---- MATERIAL SHOWN
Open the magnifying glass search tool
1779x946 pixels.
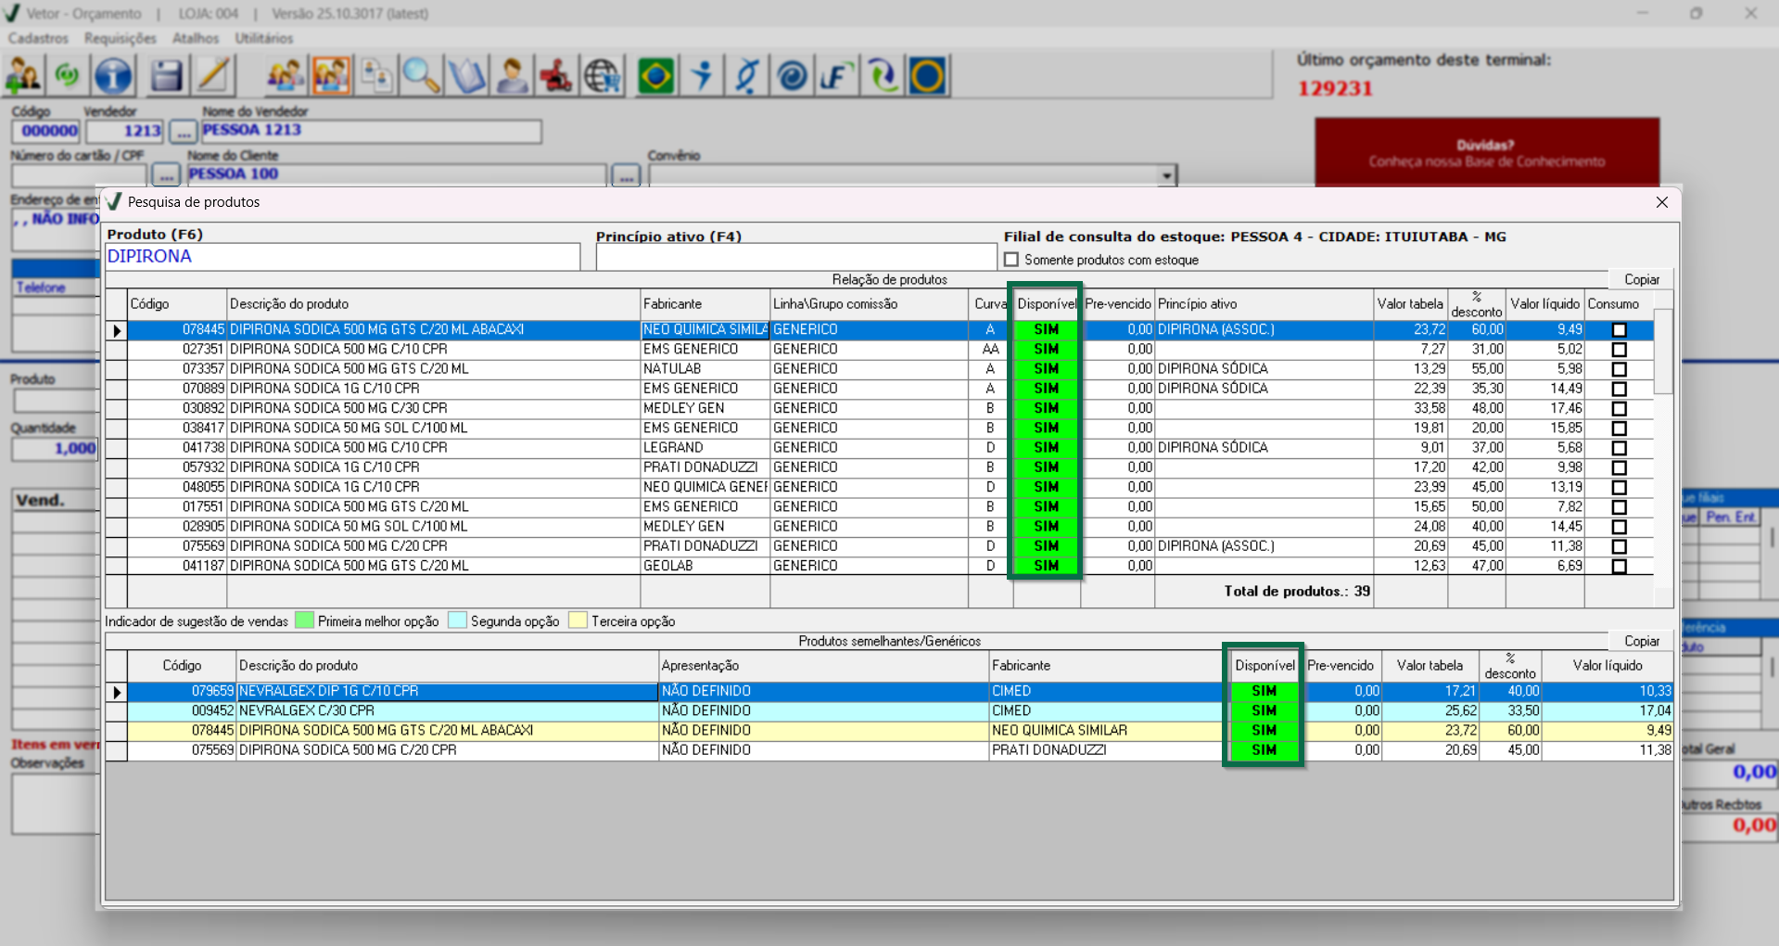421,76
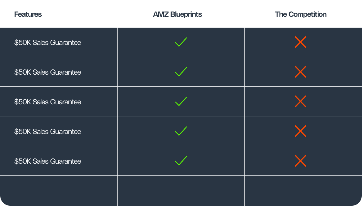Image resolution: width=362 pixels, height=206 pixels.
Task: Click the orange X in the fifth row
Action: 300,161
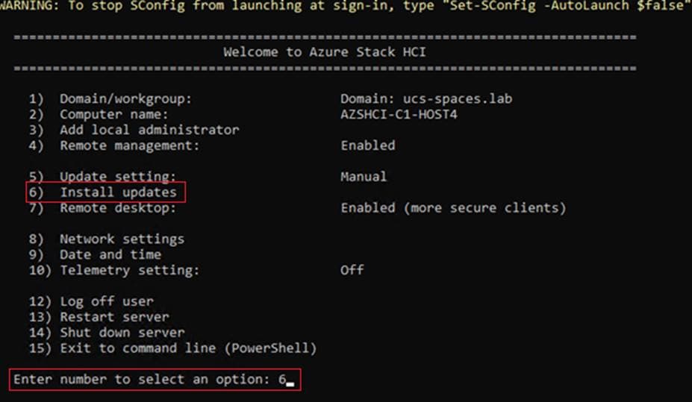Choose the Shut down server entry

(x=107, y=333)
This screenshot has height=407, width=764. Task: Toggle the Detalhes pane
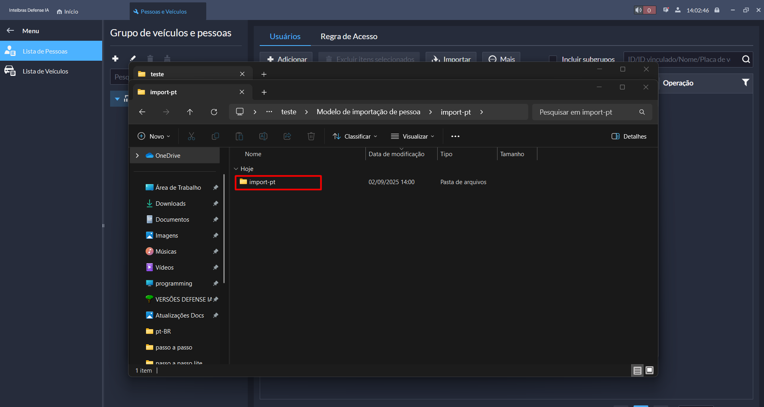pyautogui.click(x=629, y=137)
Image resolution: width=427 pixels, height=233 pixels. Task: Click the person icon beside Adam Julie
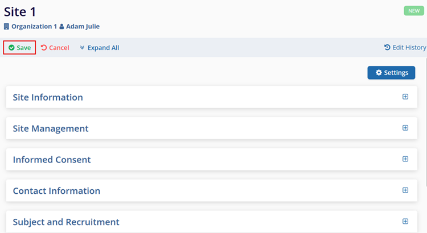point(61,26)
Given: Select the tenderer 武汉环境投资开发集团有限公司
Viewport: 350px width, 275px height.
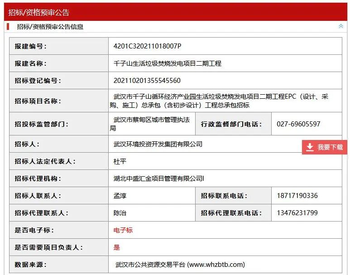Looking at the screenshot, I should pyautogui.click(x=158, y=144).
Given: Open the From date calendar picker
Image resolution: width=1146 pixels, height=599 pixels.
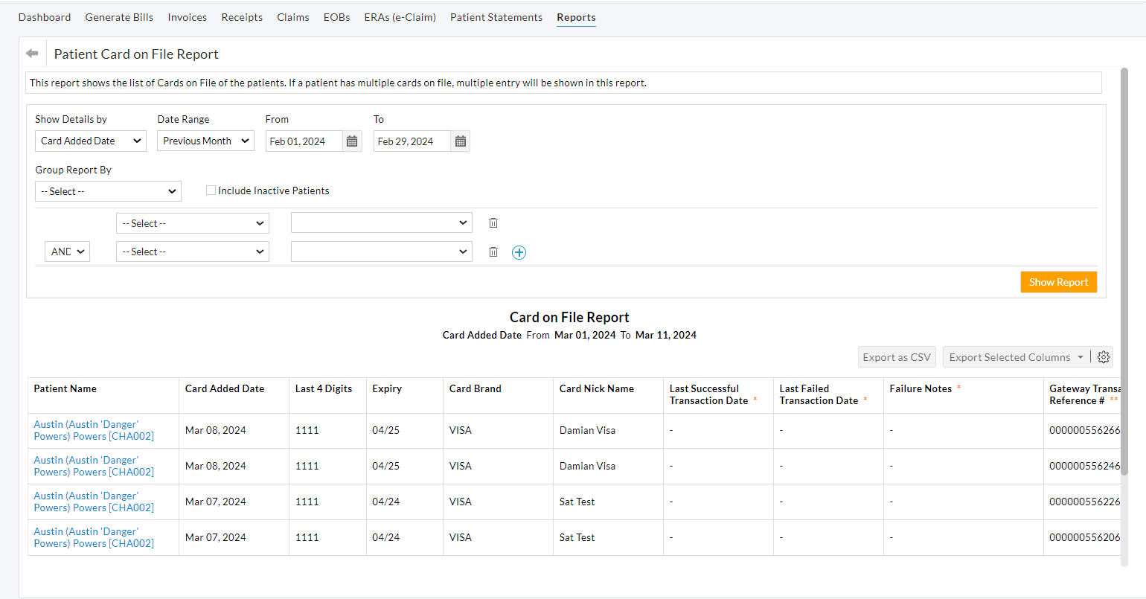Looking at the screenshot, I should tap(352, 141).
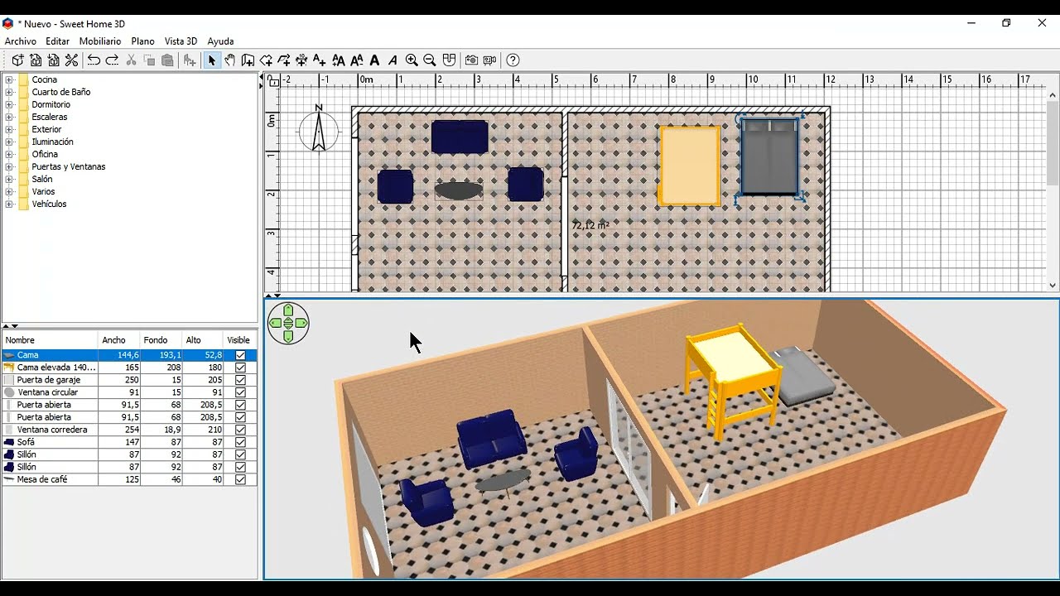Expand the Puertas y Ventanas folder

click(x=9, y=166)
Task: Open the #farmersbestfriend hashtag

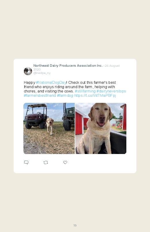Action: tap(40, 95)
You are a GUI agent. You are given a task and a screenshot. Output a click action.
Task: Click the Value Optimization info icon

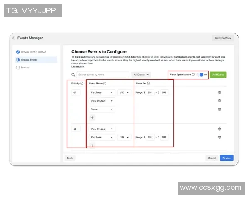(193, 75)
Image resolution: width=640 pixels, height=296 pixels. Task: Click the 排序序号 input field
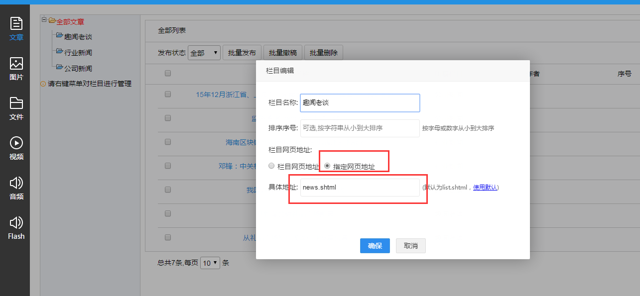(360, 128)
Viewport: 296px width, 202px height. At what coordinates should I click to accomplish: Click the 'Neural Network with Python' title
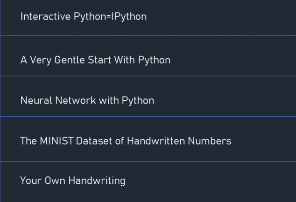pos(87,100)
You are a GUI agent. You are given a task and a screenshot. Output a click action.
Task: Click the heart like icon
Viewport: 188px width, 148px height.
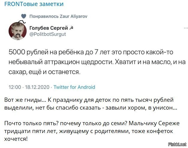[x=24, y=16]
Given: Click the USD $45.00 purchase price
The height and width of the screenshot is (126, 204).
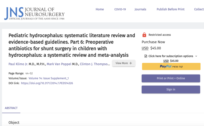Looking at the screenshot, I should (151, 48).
--------
The output should be the lines from the one with "Viewport: 188px width, 148px height." through the end of the material above, both ends included, printed exactly and nothing else. Drop the pictures.

Viewport: 188px width, 148px height.
[x=24, y=16]
Given: Click the USD $45.00 purchase price
The height and width of the screenshot is (126, 204).
Looking at the screenshot, I should (151, 48).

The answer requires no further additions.